My application does massive rewriting of the DOM on the client side at load time. It traverses the page scanning for special markup (think Markdown) or other patterns, replacing them with sometimes rather complicated DOM structures (using DOM calls such as createElement
) to style text but also create diagrams and graphics.
I adopted this architecture in order to avoid any build or preprocessing steps. It works fine in a desktop browser, but is noticeably slow on mobile devices (several seconds, even after relentless optimization). So I would like to rearchitect the system to pre-scan the page and pre-build the DOM. I'm having a bit of a mental block figuring out how to do this. Obviously, I would prefer not to rewrite all the Javascript in some other server-side language. Also, I would like to preserve the option to do the building at load time as I do now, with the basic rewriting logic sharing the same code.

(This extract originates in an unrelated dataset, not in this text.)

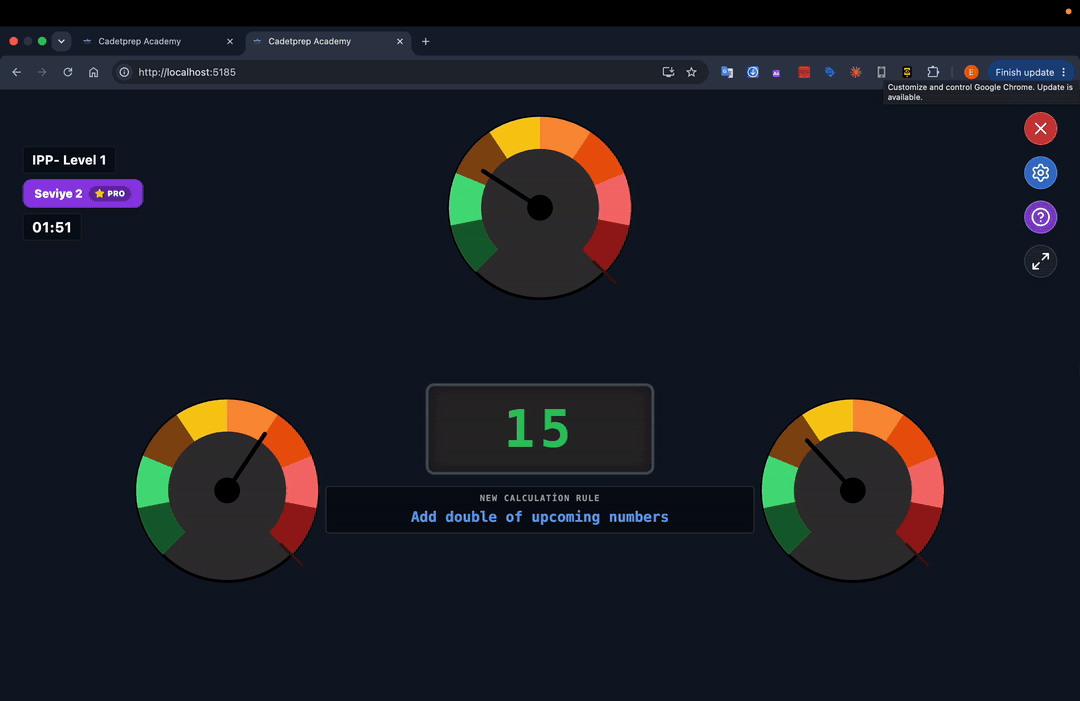This screenshot has height=701, width=1080.
Task: Reload the page with the refresh icon
Action: point(68,72)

The most likely-sounding option is to build this as a node app, although I am a node beginner. using jsdom both to parse the input and modify the DOM. Or, since I am an a fan of XSLT, and intrigued by Saxon-CE, even though it would mean rewriting everything, I also considered implementing the scanning/rewriting logic in XSLT, to be invoked either from node (for the pre-building case--do people use Saxon from node?) or the browser (for the load-time building case).
Can anyone comment on this approach or throw out alternative ideas?